--- EXERCISE DATA ---

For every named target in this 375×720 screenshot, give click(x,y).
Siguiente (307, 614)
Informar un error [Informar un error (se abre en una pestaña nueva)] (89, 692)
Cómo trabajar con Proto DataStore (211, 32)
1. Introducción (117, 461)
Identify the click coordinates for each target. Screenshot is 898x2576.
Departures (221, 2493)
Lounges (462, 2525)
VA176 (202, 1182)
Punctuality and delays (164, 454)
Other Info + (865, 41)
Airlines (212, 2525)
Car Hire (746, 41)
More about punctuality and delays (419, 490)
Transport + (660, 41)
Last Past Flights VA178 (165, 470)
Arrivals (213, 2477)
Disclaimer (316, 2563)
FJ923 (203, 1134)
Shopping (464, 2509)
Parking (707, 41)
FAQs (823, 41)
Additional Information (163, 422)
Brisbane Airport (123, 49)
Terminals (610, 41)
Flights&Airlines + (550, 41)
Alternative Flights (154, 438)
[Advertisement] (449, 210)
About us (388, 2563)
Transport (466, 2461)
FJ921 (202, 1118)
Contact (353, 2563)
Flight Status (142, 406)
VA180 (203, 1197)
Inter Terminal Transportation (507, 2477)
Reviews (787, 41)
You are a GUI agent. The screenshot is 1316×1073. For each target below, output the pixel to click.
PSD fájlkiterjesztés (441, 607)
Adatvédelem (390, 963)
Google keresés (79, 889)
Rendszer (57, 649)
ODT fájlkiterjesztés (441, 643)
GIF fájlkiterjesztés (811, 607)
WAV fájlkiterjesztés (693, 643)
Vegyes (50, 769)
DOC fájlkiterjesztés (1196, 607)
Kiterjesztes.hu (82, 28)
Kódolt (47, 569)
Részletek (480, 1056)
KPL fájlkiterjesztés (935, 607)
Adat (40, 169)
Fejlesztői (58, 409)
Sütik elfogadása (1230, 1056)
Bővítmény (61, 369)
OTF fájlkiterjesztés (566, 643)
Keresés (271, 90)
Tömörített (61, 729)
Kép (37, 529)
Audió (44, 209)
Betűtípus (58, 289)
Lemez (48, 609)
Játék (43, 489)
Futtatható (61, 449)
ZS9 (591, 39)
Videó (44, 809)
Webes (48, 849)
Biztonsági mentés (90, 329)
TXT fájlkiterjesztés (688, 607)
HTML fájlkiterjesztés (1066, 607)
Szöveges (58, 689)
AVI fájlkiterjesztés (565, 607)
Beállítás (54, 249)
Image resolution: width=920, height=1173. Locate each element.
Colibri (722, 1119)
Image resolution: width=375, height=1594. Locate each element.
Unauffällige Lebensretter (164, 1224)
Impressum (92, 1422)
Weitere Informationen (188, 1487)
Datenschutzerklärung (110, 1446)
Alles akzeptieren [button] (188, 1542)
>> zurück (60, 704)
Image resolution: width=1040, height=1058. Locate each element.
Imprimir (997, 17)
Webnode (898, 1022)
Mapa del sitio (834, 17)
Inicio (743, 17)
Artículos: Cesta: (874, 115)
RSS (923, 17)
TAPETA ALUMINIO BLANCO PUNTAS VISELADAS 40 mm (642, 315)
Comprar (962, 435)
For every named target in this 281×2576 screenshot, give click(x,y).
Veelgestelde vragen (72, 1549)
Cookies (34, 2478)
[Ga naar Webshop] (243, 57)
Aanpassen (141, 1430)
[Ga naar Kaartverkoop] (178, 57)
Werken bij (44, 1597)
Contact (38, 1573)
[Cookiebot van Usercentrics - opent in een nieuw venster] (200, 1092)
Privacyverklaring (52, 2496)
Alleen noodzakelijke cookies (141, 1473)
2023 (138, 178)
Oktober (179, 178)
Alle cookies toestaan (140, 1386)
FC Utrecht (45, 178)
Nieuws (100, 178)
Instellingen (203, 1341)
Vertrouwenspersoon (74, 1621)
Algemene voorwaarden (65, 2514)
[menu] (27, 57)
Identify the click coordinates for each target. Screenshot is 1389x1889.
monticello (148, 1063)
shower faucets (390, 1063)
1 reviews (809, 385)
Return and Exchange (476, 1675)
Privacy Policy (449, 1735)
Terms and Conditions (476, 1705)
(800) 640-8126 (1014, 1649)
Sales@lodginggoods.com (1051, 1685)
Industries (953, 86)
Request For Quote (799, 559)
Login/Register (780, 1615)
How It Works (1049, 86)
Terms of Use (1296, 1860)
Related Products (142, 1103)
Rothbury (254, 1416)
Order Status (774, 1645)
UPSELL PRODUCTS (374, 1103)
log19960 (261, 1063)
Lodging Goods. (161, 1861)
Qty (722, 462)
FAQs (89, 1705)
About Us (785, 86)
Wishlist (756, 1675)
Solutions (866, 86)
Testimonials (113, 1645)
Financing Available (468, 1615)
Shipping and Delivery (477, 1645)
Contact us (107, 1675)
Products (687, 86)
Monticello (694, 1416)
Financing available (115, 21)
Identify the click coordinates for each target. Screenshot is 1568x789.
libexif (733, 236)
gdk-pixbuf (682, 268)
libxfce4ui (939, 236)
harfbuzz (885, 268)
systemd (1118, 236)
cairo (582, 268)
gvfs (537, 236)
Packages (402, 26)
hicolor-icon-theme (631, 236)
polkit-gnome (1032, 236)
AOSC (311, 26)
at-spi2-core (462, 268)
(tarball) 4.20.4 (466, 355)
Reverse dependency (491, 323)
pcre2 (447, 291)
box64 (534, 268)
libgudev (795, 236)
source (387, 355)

--- EXERCISE AIM ---
Can you pull out every one of the items above and copy each line word for word?

--- WORKED ANSWER ---
For every named target in this 375×720 screenshot, give click(x,y).
Siguiente (307, 614)
Informar un error [Informar un error (se abre en una pestaña nueva)] (89, 692)
Cómo trabajar con Proto DataStore (211, 32)
1. Introducción (117, 461)
Identify the click coordinates for each target. Screenshot is 898x2576.
Departures (221, 2493)
Lounges (462, 2525)
VA176 (202, 1182)
Punctuality and delays (164, 454)
Other Info + (865, 41)
Airlines (212, 2525)
Car Hire (746, 41)
More about punctuality and delays (419, 490)
Transport + (660, 41)
Last Past Flights VA178 (165, 470)
Arrivals (213, 2477)
Disclaimer (316, 2563)
FJ923 (203, 1134)
Shopping (464, 2509)
Parking (707, 41)
FAQs (823, 41)
Additional Information (163, 422)
Brisbane Airport (123, 49)
Terminals (610, 41)
Flights&Airlines + (550, 41)
Alternative Flights (154, 438)
[Advertisement] (449, 210)
About us (388, 2563)
Transport (466, 2461)
FJ921 (202, 1118)
Contact (353, 2563)
Flight Status (142, 406)
VA180 (203, 1197)
Inter Terminal Transportation (507, 2477)
Reviews (787, 41)
You are a GUI agent. The screenshot is 1316×1073. For each target below, output the pixel to click.
PSD fájlkiterjesztés (441, 607)
Adatvédelem (390, 963)
Google keresés (79, 889)
Rendszer (57, 649)
ODT fájlkiterjesztés (441, 643)
GIF fájlkiterjesztés (811, 607)
WAV fájlkiterjesztés (693, 643)
Vegyes (50, 769)
DOC fájlkiterjesztés (1196, 607)
Kiterjesztes.hu (82, 28)
Kódolt (47, 569)
Részletek (480, 1056)
KPL fájlkiterjesztés (935, 607)
Adat (40, 169)
Fejlesztői (58, 409)
Sütik elfogadása (1230, 1056)
Bővítmény (61, 369)
OTF fájlkiterjesztés (566, 643)
Keresés (271, 90)
Tömörített (61, 729)
Kép (37, 529)
Audió (44, 209)
Betűtípus (58, 289)
Lemez (48, 609)
Játék (43, 489)
Futtatható (61, 449)
ZS9 (591, 39)
Videó (44, 809)
Webes (48, 849)
Biztonsági mentés (90, 329)
TXT fájlkiterjesztés (688, 607)
HTML fájlkiterjesztés (1066, 607)
Szöveges (58, 689)
AVI fájlkiterjesztés (565, 607)
Beállítás (54, 249)
Image resolution: width=920, height=1173. Locate each element.
Colibri (722, 1119)
Image resolution: width=375, height=1594. Locate each element.
Unauffällige Lebensretter (164, 1224)
Impressum (92, 1422)
Weitere Informationen (188, 1487)
Datenschutzerklärung (110, 1446)
Alles akzeptieren [button] (188, 1542)
>> zurück (60, 704)
Image resolution: width=1040, height=1058. Locate each element.
Imprimir (997, 17)
Webnode (898, 1022)
Mapa del sitio (834, 17)
Inicio (743, 17)
Artículos: Cesta: (874, 115)
RSS (923, 17)
TAPETA ALUMINIO BLANCO PUNTAS VISELADAS 40 mm (642, 315)
Comprar (962, 435)
For every named target in this 281×2576 screenshot, give click(x,y).
Veelgestelde vragen (72, 1549)
Cookies (34, 2478)
[Ga naar Webshop] (243, 57)
Aanpassen (141, 1430)
[Ga naar Kaartverkoop] (178, 57)
Werken bij (44, 1597)
Contact (38, 1573)
[Cookiebot van Usercentrics - opent in een nieuw venster] (200, 1092)
Privacyverklaring (52, 2496)
Alleen noodzakelijke cookies (141, 1473)
2023 (138, 178)
Oktober (179, 178)
Alle cookies toestaan (140, 1386)
FC Utrecht (45, 178)
Nieuws (100, 178)
Instellingen (203, 1341)
Vertrouwenspersoon (74, 1621)
Algemene voorwaarden (65, 2514)
[menu] (27, 57)
Identify the click coordinates for each target. Screenshot is 1389x1889.
monticello (148, 1063)
shower faucets (390, 1063)
1 reviews (809, 385)
Return and Exchange (476, 1675)
Privacy Policy (449, 1735)
Terms and Conditions (476, 1705)
(800) 640-8126 (1014, 1649)
Sales@lodginggoods.com (1051, 1685)
Industries (953, 86)
Request For Quote (799, 559)
Login/Register (780, 1615)
How It Works (1049, 86)
Terms of Use (1296, 1860)
Related Products (142, 1103)
Rothbury (254, 1416)
Order Status (774, 1645)
UPSELL PRODUCTS (374, 1103)
log19960 (261, 1063)
Lodging Goods. (161, 1861)
Qty (722, 462)
FAQs (89, 1705)
About Us (785, 86)
Wishlist (756, 1675)
Solutions (866, 86)
Testimonials (113, 1645)
Financing Available (468, 1615)
Shipping and Delivery (477, 1645)
Contact us (107, 1675)
Products (687, 86)
Monticello (694, 1416)
Financing available (115, 21)
Identify the click coordinates for each target. Screenshot is 1568x789.
libexif (733, 236)
gdk-pixbuf (682, 268)
libxfce4ui (939, 236)
harfbuzz (885, 268)
systemd (1118, 236)
cairo (582, 268)
gvfs (537, 236)
Packages (402, 26)
hicolor-icon-theme (631, 236)
polkit-gnome (1032, 236)
AOSC (311, 26)
at-spi2-core (462, 268)
(tarball) 4.20.4 (466, 355)
Reverse dependency (491, 323)
pcre2 (447, 291)
box64 (534, 268)
libgudev (795, 236)
source (387, 355)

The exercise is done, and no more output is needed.